Исходный текст:
Перед поездкой позвонила Хайда:
— Можно я поеду с вами?
Мы заехали, у нее оказалась Габриэль, ищущая себе забот, не зная, куда доброту своей души девать.
Нашли госпиталь «Монтеферы». Красное кирпичное здание на горе в Бронксе, развороченный двор, песок, цемент, кирпич. Идем по длинному желто-грязному коридору, в приемной шумно, как в студенческой столовой. Ждем долго. Только через два часа попала к очень симпатичному доктору.
Опять снимки, опять анализы, и через неделю сообщат, что дальше. А пока что по-прежнему — постель, полный отдых, питание и, главное, осторожность. Дети — самое больное.
Позвонила Билли Лайнс:
— Ты чего ходишь, ты что, с ума сошла! Ложись!!!
— Пока еще нет, — отвечаю. — Но ты понимаешь, не могу я лежать, когда надо убрать, постирать, приготовить обед, дети приходят из школы уставшие, голодные, хватают и едят сухой хлеб. Кирилл целый день бегает в поисках работы, о каком тут лежании речь может идти, невольно встанешь.
— Я позвоню, тебе пришлют сестру, она сделает твою работу.
— Не надо. В тех условиях, как мы сейчас живем, кому-нибудь даже убрать трудно. У нас нет ничего, даже совочка подобрать мусор.
— Ты понимаешь, — пожаловалась мне Билли, — нам надо принять четверых журналистов, вернувшихся из Европы, из Лиссабона, — как бы я хотела, чтобы ты была с нами, но я завтра расскажу тебе все, все о чем они говорили…
Я просила прислать мне двух поваров-китайцев, перепутали, прислали одного китайца и одного японца.
— Ну что ж, у тебя будет интернациональная кухня, — пошутила я.
Проводы
Страшна была первая минута, когда внезапно в 2 часа дня позвонили и сообщили, что завтра в 10 часов утра надо явиться в госпиталь.
— На прием? — спросила я.
— Нет, для вас есть кровать. Захватите все необходимое.
Значит, снова ложиться в больницу.
— Почему так внезапно? Я не смогу. Муж в отъезде, и детей мне не с кем оставить. Он вернется только завтра. Может быть, можно отложить до понедельника?

Листинг:

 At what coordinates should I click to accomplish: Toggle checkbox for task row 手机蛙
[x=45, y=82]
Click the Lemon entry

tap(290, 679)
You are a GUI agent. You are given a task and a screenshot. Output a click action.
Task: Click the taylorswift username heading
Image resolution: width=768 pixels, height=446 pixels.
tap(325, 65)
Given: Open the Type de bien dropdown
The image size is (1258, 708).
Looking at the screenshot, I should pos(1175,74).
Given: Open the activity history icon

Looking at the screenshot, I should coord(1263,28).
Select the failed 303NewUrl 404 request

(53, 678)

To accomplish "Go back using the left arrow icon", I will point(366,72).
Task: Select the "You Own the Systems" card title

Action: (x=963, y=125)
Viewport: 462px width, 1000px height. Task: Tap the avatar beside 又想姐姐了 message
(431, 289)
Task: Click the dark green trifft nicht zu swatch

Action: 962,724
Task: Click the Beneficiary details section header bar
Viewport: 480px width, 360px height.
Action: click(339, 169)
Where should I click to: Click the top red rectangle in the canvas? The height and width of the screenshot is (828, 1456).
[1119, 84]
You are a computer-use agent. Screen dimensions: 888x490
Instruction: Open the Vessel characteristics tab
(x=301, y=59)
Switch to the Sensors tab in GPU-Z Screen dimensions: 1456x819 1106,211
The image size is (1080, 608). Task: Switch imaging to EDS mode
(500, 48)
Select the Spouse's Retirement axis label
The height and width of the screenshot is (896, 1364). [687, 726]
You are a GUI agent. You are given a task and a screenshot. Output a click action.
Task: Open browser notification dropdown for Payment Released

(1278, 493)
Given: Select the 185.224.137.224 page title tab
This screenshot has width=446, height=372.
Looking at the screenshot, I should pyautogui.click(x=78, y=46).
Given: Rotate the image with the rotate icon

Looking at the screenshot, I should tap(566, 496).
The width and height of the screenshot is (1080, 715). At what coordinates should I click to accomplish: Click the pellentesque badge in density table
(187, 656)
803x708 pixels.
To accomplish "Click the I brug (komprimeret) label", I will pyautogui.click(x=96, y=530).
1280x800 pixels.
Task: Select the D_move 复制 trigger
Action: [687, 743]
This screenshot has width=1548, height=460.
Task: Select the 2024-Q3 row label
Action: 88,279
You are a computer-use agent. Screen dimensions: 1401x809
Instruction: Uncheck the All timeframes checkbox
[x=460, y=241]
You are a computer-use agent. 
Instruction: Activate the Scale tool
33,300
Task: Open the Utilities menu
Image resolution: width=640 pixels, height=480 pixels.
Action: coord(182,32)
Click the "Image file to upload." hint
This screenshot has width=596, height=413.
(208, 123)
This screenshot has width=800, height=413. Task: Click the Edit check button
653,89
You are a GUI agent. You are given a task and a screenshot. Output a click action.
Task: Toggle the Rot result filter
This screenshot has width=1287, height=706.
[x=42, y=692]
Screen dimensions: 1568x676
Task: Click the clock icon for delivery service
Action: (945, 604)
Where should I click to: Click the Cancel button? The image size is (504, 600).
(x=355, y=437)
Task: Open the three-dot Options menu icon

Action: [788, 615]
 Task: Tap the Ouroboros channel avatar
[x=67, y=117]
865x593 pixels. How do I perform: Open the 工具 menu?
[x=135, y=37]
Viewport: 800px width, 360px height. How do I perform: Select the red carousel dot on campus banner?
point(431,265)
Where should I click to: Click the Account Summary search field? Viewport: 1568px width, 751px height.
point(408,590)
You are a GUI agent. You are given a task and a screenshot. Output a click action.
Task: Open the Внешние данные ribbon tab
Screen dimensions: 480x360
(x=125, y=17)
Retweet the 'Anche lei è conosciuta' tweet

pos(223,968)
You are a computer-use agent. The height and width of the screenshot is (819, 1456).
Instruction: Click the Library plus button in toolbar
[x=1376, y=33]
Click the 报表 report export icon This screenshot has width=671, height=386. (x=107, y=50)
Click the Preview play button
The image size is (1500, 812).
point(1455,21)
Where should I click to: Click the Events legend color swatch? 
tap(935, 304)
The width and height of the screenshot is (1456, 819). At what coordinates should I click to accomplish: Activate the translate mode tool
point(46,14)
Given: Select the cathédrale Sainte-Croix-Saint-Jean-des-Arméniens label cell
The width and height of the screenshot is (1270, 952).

Выполните задания:
(A) Где, согласно отрывку о госпитале «Монтеферы», стоит здание этого госпиталя?
(B) Продолжите отрывок о госпитале «Монтеферы» с того места, где он заканчивается.

Ответы:
(A) На горе в Бронксе.

(B)
— Нет-нет. Детей поручите кому-нибудь из знакомых, а мужу передайте, чтобы в воскресенье с двух до четырех пришел вас навестить.
Машинально, почти автоматически повесила трубку. Значит, все. Как в тюрьму, только, слава богу, без полицейского. Никаких отсрочек.
И вдруг, сев на кровать, я вспомнила весь кошмар больничной обстановки и, не в силах подавить горечь, боль и отвращение, громко застонала. О господи, я не хочу, я не могу уже больше переносить все это! Но что же делать? Я не плакала, я просто рыдала вслух, в доме я была одна.
Рано пришли дети.
И когда позвонила Мира, и я, еле-еле сдерживая слезы, говорила с ней по телефону, Лялечка приподнялась и с грустью спросила:
— Это правда, мамусенька, что ты должна снова уйти в больницу?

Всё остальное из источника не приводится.